▶ _과제 안내_
"Screen dimensions: 1611x810"이 들어 있는 줄부터 자료의 마지막 줄까지, 양 끝 줄을 포함해 번호 목록으로 옮겨 적으세요. 빈 줄은 빼고 그림도 답에 넣지 마세요.

▶ _과제 자료_
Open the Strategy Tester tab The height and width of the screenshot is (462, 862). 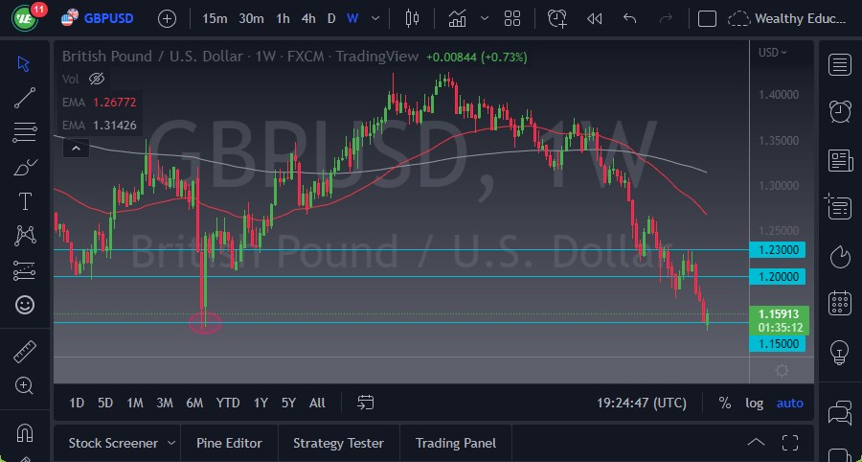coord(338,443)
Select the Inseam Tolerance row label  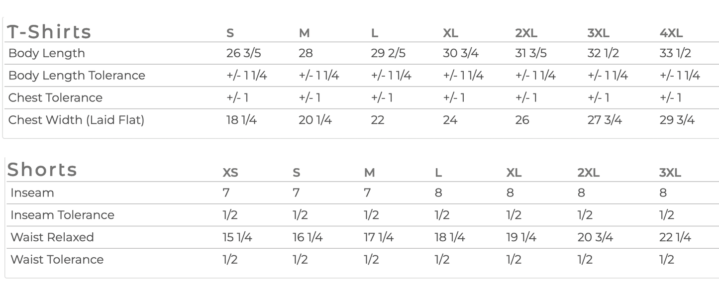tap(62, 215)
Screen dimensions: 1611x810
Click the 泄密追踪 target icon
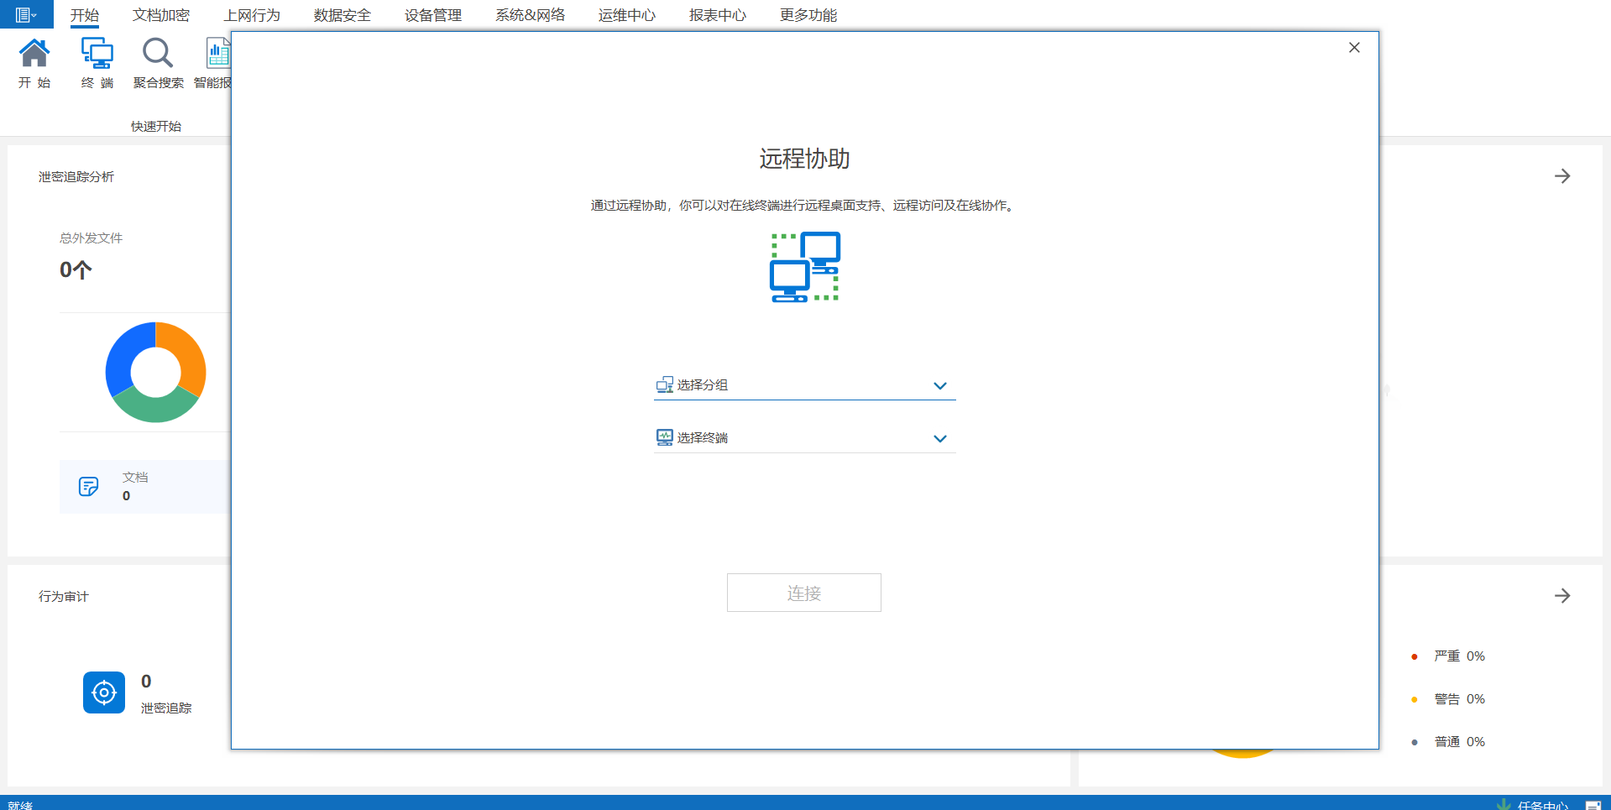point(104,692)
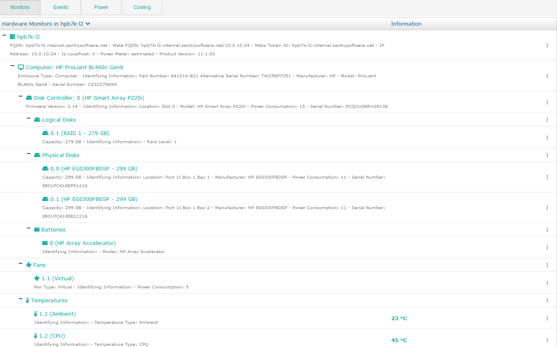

▶ _과제 정답_
1. Screen dimensions: 1611x810
2. Click the 泄密追踪 target icon
3. point(104,692)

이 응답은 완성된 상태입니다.